_Consigne_. Reproduisez intégralement le texte ci-dessous consacré au procès des dirigeants russes à La Haye.

_Texte de l'exercice_.

★ ★ ★ ★ ★

« Pendant ces mois [d'exil], j'ai réfléchi à ce qui pourrait nous donner de l'espoir, à moi et à ceux qui ont fui la guerre et qui espèrent la victoire. Un procès de Poutine et de son gouvernement était la plus grande attente. » S. Denisova
L'audience du Tribunal pénal international de La Haye a déjà commencé. Dix hauts dirigeants russes sont d'ores et déjà détenus dans une prison néerlandaise. Ils se demandent comment ils ont bien pu en arriver là et qui est à blâmer. Choïgou se remémore ses parties de pêche avec Poutine dans la taïga, Simonian oublie qu'elle a menacé d'atomiser la Pologne, Patrouchev soupçonne que les États-Unis les empoisonnent à petit feu avec des armes biologiques. Sourovikine dénonce le manque de saucisse à la cafétéria. Kovalchouk compte sur ses connexions politiques en Europe. Sourkov semble se résigner. Matvienko boit par ennui, Kadyrov s'inquiète pour ses épouses, ses limousines. Prigojine clame selon les circonstances qu'il est vivant ou qu'il est mort. Et poutine (qui a perdu sa majuscule) tente de contenir sa meute. Pendant les auditions, chacun finit par se trahir, se couper, balancer.

★ ★ ★ ★ ★

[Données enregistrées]
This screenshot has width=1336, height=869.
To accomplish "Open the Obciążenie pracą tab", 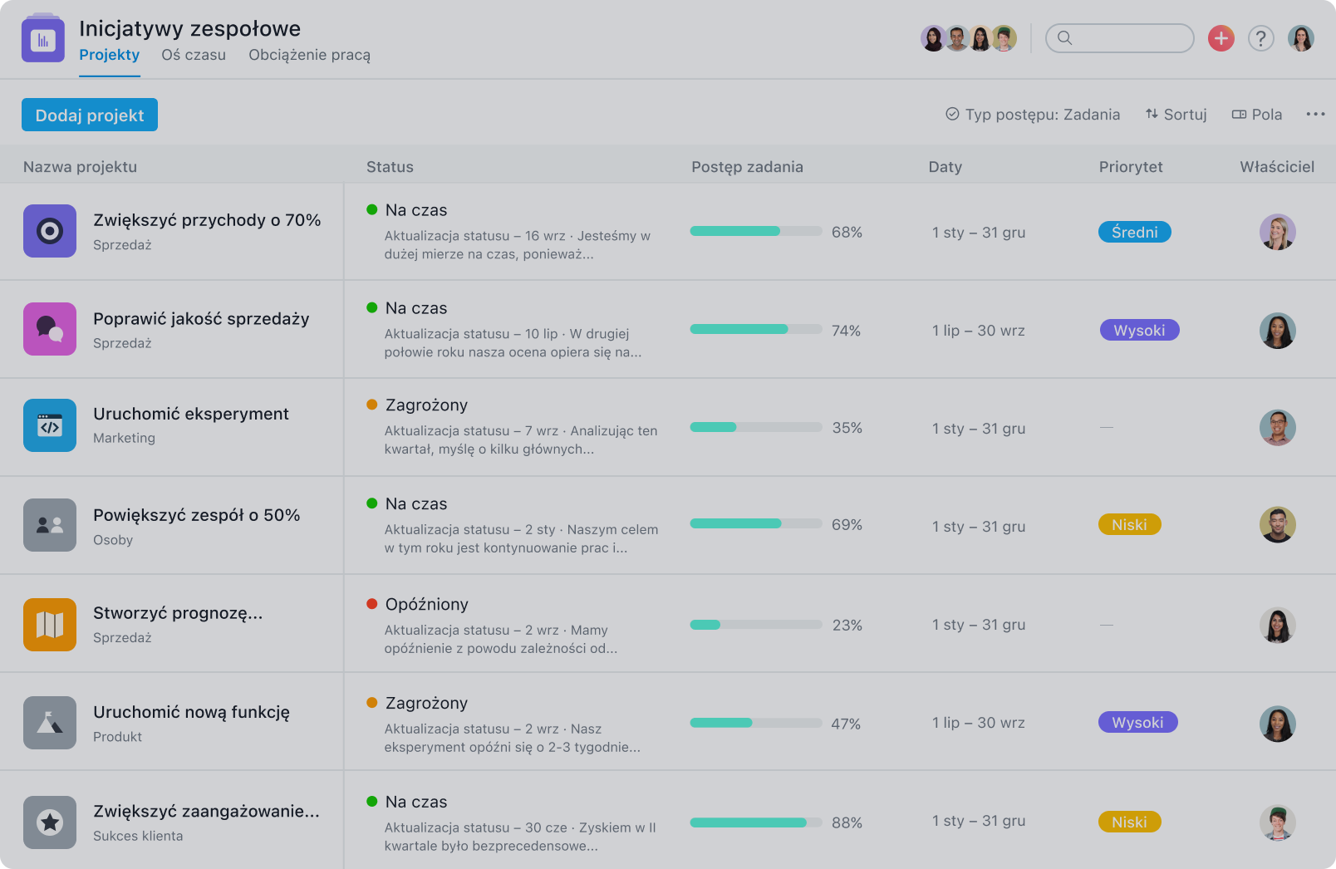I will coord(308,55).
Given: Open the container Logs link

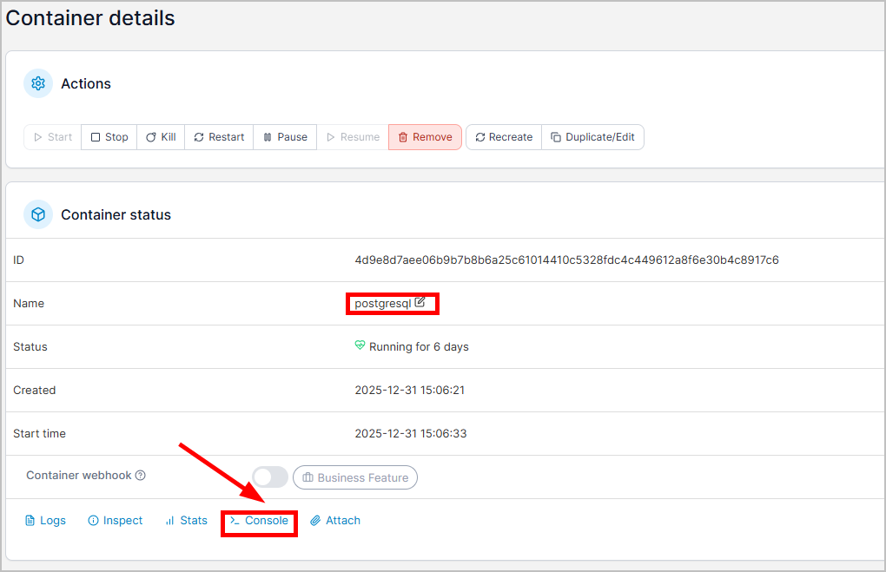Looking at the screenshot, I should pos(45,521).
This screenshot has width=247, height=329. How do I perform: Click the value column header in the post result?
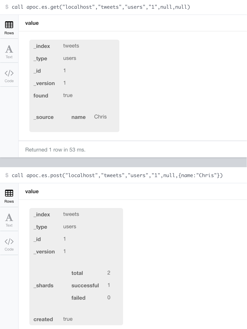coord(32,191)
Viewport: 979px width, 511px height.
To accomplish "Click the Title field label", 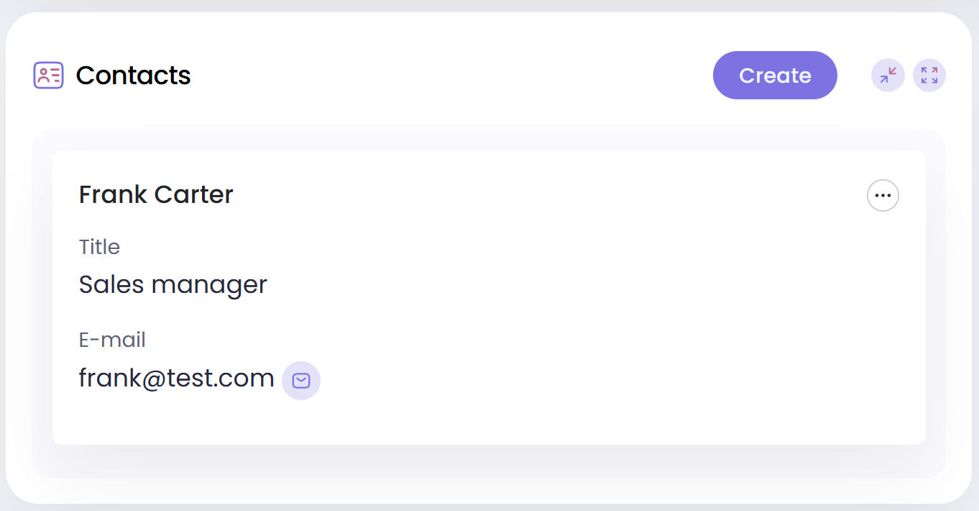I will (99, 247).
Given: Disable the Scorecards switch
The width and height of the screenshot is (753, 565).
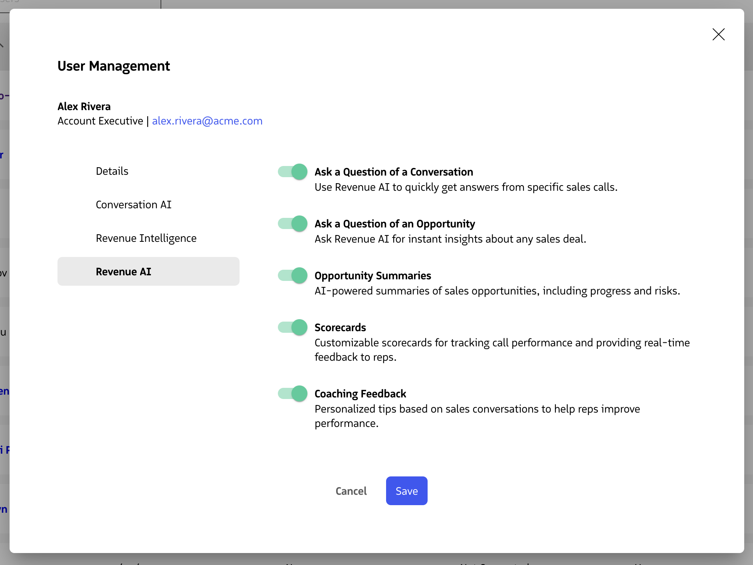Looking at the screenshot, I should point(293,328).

★ ★ ★ ★ ★

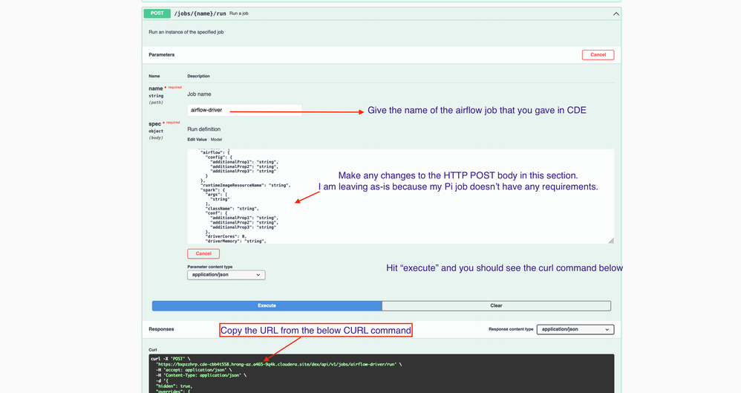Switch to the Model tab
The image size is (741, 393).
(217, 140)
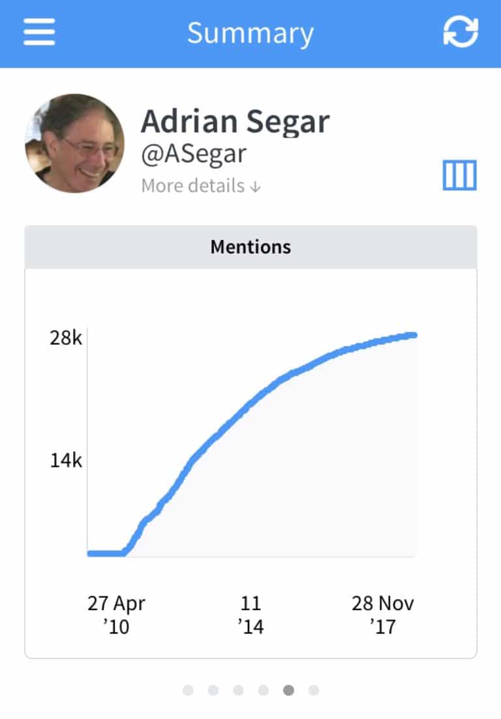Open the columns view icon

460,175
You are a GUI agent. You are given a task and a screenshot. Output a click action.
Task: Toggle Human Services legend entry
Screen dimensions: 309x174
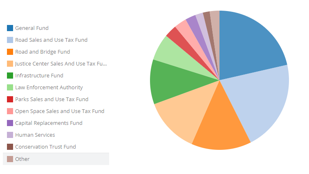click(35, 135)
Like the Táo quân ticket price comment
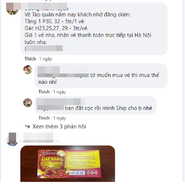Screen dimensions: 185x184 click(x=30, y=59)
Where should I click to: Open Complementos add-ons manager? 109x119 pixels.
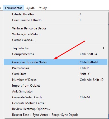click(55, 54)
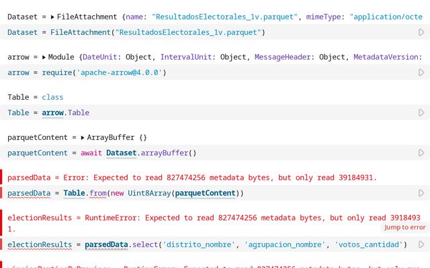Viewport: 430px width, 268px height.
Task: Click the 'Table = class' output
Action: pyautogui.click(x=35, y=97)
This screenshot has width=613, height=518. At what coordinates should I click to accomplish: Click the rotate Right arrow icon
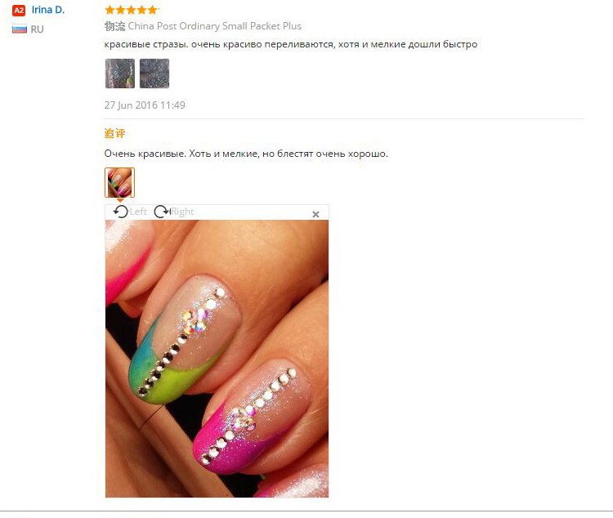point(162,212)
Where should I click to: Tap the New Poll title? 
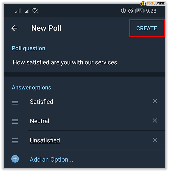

★ ★ ★ ★ ★

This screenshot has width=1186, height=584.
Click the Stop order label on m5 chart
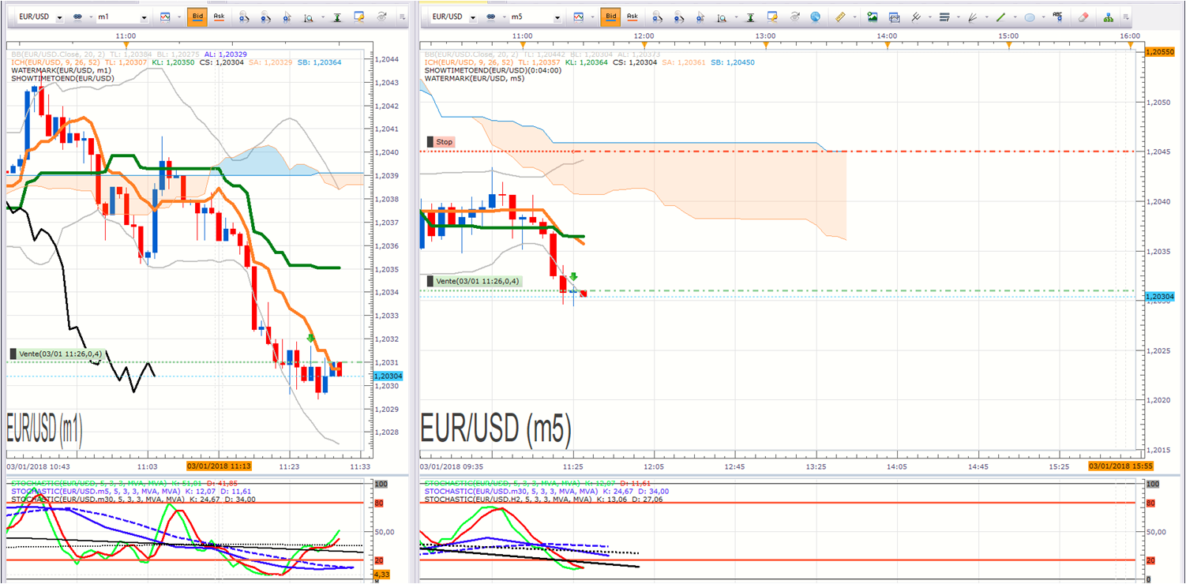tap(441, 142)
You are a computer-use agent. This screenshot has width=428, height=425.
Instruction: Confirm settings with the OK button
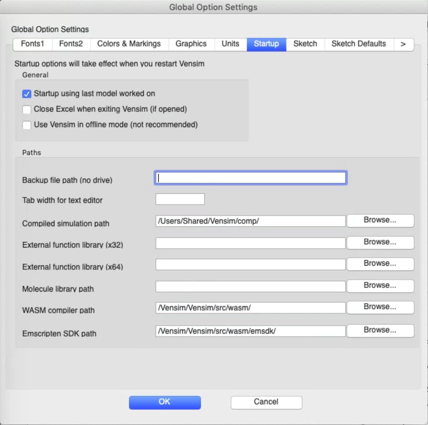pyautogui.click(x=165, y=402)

★ ★ ★ ★ ★

_Réponse_.
« Pendant ces mois [d'exil], j'ai réfléchi à ce qui pourrait nous donner de l'espoir, à moi et à ceux qui ont fui la guerre et qui espèrent la victoire. Un procès de Poutine et de son gouvernement était la plus grande attente. » S. Denisova
L'audience du Tribunal pénal international de La Haye a déjà commencé. Dix hauts dirigeants russes sont d'ores et déjà détenus dans une prison néerlandaise. Ils se demandent comment ils ont bien pu en arriver là et qui est à blâmer. Choïgou se remémore ses parties de pêche avec Poutine dans la taïga, Simonian oublie qu'elle a menacé d'atomiser la Pologne, Patrouchev soupçonne que les États-Unis les empoisonnent à petit feu avec des armes biologiques. Sourovikine dénonce le manque de saucisse à la cafétéria. Kovalchouk compte sur ses connexions politiques en Europe. Sourkov semble se résigner. Matvienko boit par ennui, Kadyrov s'inquiète pour ses épouses, ses limousines. Prigojine clame selon les circonstances qu'il est vivant ou qu'il est mort. Et poutine (qui a perdu sa majuscule) tente de contenir sa meute. Pendant les auditions, chacun finit par se trahir, se couper, balancer.